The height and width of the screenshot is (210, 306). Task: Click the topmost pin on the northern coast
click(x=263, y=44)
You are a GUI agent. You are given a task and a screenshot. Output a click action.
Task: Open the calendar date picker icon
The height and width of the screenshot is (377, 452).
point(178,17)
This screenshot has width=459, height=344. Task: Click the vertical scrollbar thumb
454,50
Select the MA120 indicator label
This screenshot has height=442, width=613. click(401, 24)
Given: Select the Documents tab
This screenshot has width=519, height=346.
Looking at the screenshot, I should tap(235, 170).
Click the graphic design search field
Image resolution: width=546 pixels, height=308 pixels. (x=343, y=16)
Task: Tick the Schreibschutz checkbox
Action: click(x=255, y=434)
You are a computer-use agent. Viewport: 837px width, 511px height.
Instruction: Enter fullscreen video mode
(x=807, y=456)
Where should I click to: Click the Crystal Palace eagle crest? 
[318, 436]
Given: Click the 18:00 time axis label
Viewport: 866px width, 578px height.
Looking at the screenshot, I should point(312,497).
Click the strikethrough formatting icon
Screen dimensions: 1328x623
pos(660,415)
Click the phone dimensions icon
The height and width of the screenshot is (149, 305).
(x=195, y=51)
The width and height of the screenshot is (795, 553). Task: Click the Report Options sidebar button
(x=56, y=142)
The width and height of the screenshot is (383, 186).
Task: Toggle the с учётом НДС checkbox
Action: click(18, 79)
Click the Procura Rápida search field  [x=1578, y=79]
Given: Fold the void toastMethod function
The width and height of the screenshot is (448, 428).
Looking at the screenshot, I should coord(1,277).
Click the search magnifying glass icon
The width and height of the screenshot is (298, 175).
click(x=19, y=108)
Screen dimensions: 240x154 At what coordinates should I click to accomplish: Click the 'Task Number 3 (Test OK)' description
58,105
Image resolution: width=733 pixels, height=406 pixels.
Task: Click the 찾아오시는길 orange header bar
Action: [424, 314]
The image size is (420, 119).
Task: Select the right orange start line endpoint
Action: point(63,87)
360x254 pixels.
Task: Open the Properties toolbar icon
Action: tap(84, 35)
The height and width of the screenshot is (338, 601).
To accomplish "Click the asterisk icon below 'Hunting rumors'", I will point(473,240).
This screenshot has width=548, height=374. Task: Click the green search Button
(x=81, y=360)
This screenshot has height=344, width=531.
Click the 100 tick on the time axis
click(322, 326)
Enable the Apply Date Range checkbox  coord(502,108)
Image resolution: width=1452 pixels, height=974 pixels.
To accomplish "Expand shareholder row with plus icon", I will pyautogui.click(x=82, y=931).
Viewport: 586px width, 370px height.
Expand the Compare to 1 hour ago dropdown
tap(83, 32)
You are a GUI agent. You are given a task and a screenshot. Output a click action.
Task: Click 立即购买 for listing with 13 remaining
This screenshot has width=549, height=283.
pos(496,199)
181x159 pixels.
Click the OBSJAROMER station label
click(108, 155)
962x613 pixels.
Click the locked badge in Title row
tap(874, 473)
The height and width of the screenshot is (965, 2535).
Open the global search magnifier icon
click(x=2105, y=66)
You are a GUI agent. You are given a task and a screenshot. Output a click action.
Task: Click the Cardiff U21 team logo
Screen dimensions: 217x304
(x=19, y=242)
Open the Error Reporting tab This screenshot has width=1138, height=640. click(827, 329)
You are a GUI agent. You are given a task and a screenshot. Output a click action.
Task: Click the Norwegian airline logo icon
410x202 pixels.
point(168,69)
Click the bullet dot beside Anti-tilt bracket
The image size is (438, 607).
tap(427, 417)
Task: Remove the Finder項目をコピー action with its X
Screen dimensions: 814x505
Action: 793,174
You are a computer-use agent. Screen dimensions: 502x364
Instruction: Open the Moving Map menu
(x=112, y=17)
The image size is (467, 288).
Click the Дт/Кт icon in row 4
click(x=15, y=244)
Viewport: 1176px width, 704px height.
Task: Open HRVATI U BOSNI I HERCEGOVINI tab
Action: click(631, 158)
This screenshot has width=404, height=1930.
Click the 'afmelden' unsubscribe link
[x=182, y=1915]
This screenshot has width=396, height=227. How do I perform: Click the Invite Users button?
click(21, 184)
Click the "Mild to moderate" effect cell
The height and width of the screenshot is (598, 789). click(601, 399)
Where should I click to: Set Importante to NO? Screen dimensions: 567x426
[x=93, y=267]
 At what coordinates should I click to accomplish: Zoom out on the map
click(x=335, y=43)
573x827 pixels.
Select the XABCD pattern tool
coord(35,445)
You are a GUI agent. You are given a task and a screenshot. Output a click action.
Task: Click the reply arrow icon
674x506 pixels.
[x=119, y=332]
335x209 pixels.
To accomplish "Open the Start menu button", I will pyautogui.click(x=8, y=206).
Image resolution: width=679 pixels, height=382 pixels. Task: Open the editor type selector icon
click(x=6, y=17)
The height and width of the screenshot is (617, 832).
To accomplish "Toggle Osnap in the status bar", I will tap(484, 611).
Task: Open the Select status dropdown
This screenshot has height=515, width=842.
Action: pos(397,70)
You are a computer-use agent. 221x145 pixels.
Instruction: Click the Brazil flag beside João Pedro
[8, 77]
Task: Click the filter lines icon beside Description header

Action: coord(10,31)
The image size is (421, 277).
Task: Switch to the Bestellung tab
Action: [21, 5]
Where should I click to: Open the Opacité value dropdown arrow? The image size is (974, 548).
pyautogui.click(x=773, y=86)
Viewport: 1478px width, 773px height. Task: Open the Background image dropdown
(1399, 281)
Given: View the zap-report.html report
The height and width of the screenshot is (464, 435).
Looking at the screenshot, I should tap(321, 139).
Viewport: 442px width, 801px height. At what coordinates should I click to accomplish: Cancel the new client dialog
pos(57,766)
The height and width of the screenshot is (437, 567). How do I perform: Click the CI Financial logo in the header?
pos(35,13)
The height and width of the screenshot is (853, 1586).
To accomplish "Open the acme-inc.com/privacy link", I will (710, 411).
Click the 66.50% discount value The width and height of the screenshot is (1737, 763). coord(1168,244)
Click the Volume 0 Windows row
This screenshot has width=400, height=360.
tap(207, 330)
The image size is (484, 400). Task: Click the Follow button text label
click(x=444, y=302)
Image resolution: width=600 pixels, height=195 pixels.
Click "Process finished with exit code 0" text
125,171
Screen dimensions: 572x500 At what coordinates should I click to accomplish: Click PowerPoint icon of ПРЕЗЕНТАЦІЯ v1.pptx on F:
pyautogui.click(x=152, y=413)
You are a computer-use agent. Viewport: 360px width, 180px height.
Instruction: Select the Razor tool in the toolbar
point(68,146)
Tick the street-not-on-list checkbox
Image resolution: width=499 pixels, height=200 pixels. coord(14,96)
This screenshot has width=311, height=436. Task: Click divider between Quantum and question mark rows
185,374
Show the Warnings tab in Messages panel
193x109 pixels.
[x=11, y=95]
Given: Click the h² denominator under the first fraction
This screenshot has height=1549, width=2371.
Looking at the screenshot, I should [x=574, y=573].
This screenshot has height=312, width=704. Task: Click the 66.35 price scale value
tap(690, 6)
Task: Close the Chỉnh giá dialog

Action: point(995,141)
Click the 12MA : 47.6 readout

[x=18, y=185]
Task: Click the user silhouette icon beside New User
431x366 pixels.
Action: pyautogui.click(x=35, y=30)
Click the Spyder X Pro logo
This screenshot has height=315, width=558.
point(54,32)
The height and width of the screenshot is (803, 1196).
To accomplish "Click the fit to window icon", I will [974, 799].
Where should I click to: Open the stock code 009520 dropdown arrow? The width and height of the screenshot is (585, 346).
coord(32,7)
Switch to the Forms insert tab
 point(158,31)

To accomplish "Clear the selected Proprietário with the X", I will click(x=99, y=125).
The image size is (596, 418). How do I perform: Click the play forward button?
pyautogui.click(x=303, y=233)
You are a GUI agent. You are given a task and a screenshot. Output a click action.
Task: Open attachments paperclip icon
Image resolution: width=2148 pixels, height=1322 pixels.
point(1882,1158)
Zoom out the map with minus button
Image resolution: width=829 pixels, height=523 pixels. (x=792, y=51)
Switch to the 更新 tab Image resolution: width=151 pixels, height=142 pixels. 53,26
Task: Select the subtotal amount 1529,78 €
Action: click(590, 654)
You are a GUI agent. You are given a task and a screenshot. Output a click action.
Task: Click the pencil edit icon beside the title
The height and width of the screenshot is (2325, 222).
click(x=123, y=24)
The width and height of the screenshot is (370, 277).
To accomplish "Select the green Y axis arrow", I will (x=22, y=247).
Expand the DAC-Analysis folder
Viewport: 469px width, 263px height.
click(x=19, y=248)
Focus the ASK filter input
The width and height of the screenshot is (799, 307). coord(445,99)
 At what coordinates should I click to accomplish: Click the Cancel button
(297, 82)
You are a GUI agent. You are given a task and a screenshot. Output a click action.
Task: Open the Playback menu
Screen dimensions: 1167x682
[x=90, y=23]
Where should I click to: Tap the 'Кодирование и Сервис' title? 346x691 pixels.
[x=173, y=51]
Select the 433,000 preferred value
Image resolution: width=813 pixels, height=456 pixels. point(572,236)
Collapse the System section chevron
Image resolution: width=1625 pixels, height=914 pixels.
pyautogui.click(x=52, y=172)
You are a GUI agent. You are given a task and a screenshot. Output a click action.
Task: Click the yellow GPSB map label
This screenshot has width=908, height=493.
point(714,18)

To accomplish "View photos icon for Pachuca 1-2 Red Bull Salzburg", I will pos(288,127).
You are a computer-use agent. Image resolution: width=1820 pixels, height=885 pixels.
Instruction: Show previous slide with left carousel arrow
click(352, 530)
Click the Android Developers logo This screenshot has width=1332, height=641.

• **Exercise**
Where the string "computer" occurs in the data, return the whole line.

• **Solution to the problem**
You are a computer-use agent. Viewport: 837px width, 511px height.
You are a computer-use agent. Screen dimensions: 502x364
You are a computer-use agent. 221x145 pixels.
You are a computer-use agent. Viewport: 360px width, 180px height.
You are a computer-use agent. Image resolution: width=1820 pixels, height=885 pixels.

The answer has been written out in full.